* Task to carry out
From the Birds of Iowa page below, extract the passage from "Rana palustris, Pickerel" up to and including "palustris are recognized.", word for word.

*** Source passage ***

Birds of Iowa


Welcome to the Birds of Iowa website. This site contains photos and information about birds I have photographed in Iowa and other places. I have also added photos of amphibians, bats, flowers, fungi, mammals, salamanders, snails, snakes and turtles.



Rana palustris, Pickerel Frog

     Pickerel frogs are green with a paired series of squarish blotches extending down the back between the dorsolateral folds. Some individuals have paired rounded spots but adult pickerel frogs have bright yellow on the inner surface of the thighs instead of the white typical of leopard frogs. There is a light line on the upper jaw and the dorsolateral folds are continuous past the thighs. These frogs are a little smaller than those in the Rana pipiens complex ranging up to three inches (76 mm). No other Iowa frog has paired squarish dorsal blotches. No subspecies of Rana palustris are recognized.

    The call of pickerel frogs is a "snore" similar to that of northern leopard frogs though not as loud. Pickerel frogs often call from under water. The cold springs and trout streams of northeastern Iowa provide typical habitat for these frogs. There, they can be recognized by their distinctive behavior. When disturbed, they jump into the fast water and hide on the bottom beneath submerged water plants where they may remain until the predator tires of looking for them. Pickerel frogs occur in scattered populations along the Mississippi River. They are found inland in a band that is about two counties wide in northern Iowa but only one county wide in the southern part of the state. These frogs have a skin secretion that is more toxic to predators and other animals than are the skin secretions of most other ranids. The secretion on their skin may kill other frogs put in the same bag with them. Pickerel frogs are not protected in Iowa but are rarely used for fish bait because of their reputation for being toxic to other animals.

*** Data supplied ***

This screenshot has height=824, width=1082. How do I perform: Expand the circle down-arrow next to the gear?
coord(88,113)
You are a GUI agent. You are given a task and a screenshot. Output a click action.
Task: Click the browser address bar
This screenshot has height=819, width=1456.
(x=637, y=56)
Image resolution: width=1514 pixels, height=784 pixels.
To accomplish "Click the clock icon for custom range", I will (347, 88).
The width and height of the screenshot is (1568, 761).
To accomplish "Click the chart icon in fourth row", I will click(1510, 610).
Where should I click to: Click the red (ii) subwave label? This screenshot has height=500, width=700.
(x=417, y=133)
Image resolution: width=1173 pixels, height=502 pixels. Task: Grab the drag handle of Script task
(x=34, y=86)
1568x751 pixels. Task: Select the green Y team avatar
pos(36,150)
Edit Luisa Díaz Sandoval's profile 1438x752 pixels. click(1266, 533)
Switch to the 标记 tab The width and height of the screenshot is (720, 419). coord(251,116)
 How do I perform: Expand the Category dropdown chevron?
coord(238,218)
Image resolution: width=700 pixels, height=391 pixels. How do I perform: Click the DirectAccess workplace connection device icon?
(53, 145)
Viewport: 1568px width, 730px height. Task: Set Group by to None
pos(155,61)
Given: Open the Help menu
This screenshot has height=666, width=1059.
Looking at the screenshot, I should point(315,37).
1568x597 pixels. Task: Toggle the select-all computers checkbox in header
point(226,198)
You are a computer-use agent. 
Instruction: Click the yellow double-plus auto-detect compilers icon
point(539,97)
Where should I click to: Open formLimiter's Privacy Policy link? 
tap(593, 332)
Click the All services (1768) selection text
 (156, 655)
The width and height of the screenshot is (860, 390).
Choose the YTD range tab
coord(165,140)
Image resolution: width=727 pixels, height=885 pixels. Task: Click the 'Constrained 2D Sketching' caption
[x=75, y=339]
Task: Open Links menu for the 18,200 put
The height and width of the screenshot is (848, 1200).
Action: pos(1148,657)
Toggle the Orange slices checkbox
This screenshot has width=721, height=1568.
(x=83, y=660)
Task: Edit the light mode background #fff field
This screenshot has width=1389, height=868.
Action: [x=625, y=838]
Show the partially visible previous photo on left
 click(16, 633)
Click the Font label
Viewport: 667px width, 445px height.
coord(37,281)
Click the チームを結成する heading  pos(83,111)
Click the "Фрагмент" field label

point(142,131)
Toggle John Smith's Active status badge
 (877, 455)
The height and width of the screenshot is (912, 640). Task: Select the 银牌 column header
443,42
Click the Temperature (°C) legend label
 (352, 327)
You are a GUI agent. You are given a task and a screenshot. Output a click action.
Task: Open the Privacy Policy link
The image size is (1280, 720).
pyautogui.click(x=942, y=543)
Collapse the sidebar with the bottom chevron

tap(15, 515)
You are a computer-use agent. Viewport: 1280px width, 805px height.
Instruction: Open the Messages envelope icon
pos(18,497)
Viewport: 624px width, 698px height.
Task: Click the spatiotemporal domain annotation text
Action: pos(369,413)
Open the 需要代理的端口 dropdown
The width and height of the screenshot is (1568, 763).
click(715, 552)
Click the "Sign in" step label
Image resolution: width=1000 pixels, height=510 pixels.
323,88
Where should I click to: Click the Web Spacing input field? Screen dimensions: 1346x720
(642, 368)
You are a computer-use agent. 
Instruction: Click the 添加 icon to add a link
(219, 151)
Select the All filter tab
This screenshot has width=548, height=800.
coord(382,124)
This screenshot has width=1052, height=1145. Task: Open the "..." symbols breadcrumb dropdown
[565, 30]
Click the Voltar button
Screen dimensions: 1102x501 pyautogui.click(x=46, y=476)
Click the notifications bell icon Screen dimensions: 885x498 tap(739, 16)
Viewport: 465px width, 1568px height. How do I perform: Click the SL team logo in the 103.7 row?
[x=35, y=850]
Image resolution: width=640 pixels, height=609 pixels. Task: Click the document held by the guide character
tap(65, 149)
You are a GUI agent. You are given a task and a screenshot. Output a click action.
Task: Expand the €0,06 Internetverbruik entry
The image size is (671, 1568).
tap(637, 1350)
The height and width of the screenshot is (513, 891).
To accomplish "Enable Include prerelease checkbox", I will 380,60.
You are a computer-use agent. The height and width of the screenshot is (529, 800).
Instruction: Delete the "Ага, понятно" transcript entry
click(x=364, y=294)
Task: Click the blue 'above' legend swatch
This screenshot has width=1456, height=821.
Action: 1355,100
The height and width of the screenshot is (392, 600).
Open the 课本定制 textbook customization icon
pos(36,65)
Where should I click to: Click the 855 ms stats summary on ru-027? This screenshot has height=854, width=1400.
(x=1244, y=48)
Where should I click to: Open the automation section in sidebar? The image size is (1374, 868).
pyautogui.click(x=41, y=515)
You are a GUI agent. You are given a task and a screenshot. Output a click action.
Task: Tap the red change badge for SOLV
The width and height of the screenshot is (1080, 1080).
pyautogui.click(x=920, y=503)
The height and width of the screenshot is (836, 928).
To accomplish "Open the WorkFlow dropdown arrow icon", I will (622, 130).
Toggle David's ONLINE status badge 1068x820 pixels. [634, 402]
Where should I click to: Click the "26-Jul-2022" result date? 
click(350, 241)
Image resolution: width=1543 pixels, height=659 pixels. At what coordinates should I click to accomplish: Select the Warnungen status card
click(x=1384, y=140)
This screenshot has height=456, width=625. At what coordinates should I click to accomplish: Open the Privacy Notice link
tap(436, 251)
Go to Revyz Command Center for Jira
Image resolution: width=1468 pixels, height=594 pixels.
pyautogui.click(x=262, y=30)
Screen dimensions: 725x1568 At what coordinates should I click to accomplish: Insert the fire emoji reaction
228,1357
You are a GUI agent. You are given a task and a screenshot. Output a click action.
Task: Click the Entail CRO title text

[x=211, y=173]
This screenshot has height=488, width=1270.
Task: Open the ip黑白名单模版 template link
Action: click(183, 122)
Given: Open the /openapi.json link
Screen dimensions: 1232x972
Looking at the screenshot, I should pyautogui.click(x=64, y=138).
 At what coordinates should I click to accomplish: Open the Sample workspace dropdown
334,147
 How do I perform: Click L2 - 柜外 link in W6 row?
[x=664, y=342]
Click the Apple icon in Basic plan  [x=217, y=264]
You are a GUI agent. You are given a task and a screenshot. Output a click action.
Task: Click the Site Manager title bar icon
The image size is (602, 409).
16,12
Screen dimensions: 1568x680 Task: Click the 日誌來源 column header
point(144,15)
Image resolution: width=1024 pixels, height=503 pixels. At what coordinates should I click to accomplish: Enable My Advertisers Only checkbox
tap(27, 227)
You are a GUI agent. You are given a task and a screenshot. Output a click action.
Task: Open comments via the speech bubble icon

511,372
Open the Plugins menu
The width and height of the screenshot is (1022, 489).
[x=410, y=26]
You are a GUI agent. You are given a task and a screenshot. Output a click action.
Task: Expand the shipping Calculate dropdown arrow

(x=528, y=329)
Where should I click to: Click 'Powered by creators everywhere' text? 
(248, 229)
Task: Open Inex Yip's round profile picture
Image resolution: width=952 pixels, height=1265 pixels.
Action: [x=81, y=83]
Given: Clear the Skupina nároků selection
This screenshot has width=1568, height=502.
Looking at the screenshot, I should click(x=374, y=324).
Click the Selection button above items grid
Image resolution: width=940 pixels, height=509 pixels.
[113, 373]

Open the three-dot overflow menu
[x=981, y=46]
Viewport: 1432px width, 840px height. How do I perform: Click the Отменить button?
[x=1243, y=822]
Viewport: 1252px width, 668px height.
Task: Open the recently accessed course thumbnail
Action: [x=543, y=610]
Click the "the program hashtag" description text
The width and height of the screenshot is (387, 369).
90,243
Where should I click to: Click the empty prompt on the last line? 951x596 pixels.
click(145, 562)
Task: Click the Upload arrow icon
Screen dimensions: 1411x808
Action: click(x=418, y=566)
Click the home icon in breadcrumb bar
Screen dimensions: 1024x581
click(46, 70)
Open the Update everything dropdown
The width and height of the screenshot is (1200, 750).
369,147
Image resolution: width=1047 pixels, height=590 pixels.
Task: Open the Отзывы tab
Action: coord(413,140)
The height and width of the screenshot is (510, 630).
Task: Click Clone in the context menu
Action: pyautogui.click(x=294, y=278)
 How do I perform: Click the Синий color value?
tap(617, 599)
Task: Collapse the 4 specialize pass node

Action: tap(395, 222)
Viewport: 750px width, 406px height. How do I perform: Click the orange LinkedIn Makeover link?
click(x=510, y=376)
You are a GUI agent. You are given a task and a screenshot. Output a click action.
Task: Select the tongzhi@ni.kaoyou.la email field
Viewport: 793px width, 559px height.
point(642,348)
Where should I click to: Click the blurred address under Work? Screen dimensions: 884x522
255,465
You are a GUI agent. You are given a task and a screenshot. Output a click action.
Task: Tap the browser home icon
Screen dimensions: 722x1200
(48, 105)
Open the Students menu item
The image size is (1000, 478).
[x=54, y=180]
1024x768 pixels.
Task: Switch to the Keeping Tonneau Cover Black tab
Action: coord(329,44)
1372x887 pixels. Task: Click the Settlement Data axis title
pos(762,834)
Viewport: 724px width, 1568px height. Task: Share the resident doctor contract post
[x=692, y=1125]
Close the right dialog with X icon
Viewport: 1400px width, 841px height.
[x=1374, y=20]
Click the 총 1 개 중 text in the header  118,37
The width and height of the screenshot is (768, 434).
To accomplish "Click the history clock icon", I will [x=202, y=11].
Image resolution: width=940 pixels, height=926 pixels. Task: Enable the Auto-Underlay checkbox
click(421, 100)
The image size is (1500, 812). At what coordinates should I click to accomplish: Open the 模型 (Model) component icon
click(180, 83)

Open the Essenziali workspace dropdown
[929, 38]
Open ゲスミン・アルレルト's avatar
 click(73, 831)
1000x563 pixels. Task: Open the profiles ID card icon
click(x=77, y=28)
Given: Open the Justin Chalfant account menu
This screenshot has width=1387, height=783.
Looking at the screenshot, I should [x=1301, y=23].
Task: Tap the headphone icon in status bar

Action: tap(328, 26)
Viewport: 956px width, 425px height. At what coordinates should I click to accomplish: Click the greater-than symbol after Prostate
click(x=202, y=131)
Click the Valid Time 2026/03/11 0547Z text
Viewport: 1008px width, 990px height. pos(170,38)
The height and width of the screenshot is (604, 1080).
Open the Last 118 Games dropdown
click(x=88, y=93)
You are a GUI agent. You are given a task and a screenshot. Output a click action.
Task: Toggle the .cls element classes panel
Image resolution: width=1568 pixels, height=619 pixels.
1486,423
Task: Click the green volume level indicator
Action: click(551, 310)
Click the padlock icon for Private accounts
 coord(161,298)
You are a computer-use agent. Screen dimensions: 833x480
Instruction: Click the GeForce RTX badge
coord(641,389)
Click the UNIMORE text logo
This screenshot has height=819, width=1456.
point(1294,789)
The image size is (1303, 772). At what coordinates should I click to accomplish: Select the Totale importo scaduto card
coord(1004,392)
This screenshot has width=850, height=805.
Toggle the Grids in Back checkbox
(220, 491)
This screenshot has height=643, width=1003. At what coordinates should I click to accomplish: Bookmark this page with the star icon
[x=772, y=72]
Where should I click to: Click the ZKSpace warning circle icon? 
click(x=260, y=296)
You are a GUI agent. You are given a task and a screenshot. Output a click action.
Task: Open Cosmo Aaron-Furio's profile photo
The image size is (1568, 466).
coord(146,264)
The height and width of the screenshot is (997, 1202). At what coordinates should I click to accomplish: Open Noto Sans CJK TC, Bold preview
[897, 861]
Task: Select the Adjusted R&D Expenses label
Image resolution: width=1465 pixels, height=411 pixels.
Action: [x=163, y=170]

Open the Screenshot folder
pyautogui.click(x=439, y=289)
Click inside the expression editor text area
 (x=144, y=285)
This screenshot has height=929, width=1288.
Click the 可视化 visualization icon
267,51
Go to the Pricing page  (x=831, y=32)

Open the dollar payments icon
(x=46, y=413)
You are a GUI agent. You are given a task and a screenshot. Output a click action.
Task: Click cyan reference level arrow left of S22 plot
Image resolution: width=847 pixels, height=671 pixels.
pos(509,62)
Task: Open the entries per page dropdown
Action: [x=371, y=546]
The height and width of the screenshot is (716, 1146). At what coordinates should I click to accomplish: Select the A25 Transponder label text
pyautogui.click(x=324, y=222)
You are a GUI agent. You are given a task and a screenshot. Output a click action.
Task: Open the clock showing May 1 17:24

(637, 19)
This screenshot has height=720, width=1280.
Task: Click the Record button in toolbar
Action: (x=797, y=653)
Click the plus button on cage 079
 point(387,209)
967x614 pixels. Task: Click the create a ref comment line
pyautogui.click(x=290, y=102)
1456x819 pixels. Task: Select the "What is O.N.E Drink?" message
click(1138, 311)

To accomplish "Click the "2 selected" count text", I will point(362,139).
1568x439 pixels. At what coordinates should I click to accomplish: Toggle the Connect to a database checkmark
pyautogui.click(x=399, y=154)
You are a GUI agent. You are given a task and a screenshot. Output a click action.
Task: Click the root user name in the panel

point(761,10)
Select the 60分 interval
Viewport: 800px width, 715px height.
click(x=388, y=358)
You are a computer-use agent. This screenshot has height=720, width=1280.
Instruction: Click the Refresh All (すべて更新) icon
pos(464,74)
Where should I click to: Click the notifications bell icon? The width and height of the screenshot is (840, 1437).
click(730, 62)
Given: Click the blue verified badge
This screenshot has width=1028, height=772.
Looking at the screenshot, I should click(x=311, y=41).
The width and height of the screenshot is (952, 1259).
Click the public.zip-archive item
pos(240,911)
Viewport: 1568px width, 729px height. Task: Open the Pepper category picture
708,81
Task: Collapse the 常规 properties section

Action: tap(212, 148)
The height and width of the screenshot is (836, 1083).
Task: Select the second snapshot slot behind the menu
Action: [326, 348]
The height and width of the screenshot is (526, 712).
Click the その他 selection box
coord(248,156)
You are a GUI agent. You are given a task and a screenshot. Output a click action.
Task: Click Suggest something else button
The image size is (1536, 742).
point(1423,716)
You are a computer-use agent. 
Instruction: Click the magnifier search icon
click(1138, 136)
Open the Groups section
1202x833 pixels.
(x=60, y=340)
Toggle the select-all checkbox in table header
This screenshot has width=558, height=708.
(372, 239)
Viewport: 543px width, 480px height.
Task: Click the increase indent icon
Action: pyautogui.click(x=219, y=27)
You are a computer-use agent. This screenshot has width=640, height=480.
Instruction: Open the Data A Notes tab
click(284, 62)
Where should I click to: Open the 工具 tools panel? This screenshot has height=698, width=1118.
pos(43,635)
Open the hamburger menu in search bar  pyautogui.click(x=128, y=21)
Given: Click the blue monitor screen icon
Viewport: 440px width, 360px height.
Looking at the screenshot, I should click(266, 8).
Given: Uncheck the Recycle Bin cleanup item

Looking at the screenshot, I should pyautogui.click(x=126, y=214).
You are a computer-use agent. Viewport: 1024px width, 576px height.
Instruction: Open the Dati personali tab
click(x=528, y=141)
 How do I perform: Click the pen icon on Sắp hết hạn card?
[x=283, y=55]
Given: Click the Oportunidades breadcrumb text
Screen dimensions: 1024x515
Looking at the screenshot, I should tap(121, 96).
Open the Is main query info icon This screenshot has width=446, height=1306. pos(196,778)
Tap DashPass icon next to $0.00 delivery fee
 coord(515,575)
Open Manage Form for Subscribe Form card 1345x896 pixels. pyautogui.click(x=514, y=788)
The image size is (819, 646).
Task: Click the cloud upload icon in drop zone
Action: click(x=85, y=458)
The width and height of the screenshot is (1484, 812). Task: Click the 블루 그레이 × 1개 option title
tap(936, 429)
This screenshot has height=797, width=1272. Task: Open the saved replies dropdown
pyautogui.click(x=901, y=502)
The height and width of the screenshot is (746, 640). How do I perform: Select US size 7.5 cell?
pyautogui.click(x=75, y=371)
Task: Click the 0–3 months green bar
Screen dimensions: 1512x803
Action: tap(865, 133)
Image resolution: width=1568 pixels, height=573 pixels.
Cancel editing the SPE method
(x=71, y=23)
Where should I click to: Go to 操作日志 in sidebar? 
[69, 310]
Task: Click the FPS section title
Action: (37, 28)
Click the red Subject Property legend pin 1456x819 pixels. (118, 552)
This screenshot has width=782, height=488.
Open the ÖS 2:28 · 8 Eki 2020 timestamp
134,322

***

* Exercise response
Rana palustris, Pickerel Frog

     Pickerel frogs are green with a paired series of squarish blotches extending down the back between the dorsolateral folds. Some individuals have paired rounded spots but adult pickerel frogs have bright yellow on the inner surface of the thighs instead of the white typical of leopard frogs. There is a light line on the upper jaw and the dorsolateral folds are continuous past the thighs. These frogs are a little smaller than those in the Rana pipiens complex ranging up to three inches (76 mm). No other Iowa frog has paired squarish dorsal blotches. No subspecies of Rana palustris are recognized.